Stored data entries
****************
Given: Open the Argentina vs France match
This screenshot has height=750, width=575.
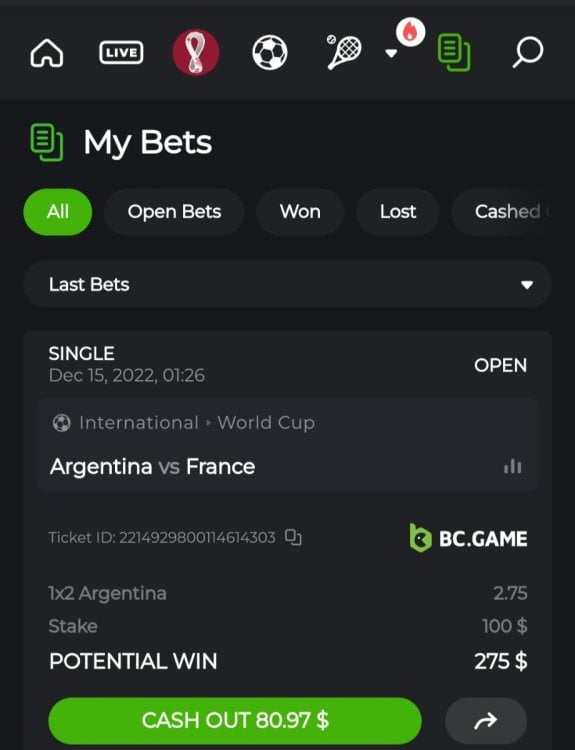Looking at the screenshot, I should pos(153,466).
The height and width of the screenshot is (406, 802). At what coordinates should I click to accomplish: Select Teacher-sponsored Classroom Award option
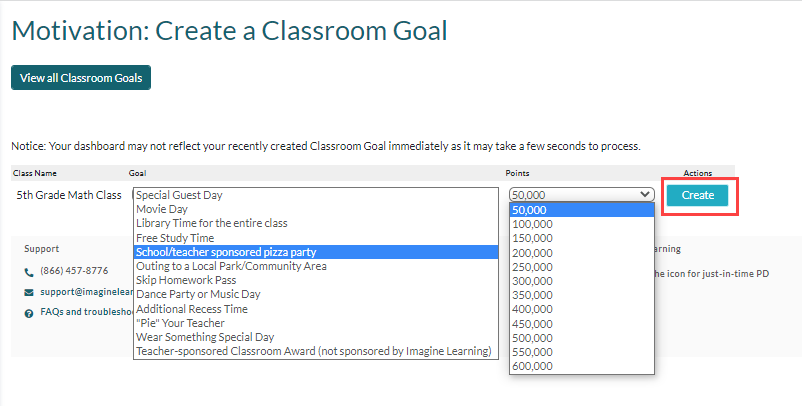click(x=316, y=351)
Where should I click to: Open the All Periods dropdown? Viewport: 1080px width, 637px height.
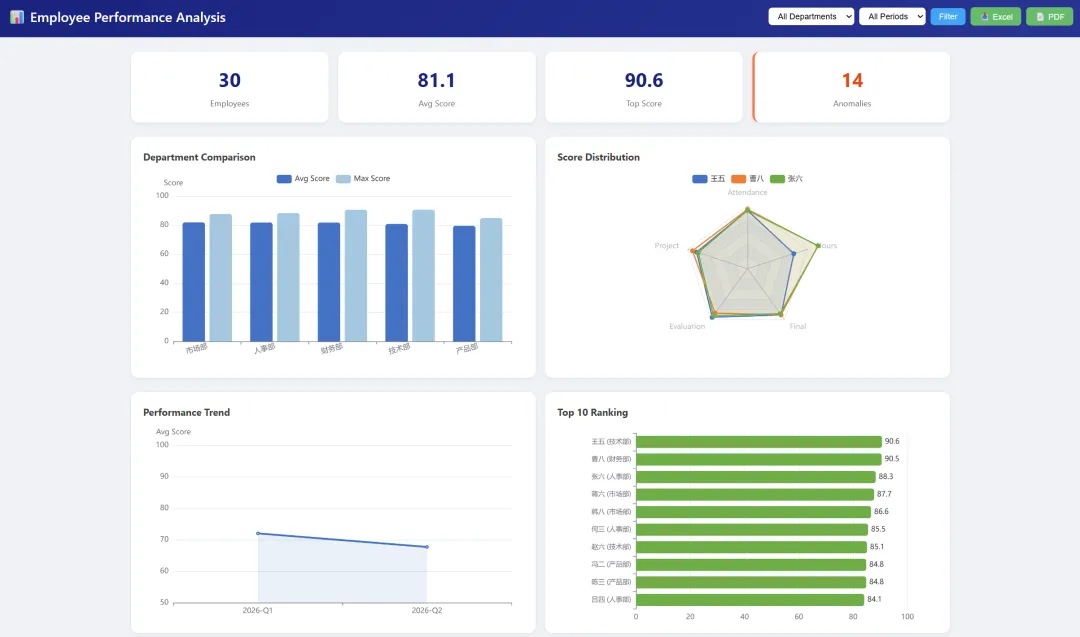click(892, 17)
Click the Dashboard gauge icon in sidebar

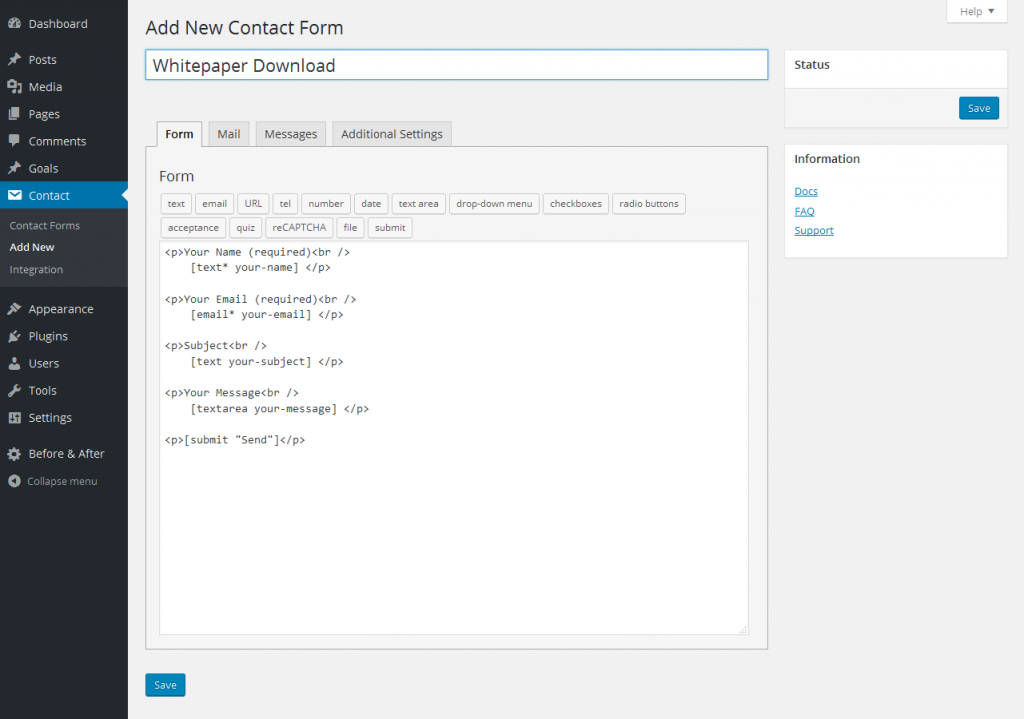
****************
The data must be printed exactly, image-free.

Given: Open the Argentina vs France match
This screenshot has height=750, width=575.
Looking at the screenshot, I should pos(153,466).
The height and width of the screenshot is (406, 802). At what coordinates should I click to accomplish: Select Teacher-sponsored Classroom Award option
click(x=316, y=351)
Where should I click to: Open the All Periods dropdown? Viewport: 1080px width, 637px height.
click(892, 17)
Click the Dashboard gauge icon in sidebar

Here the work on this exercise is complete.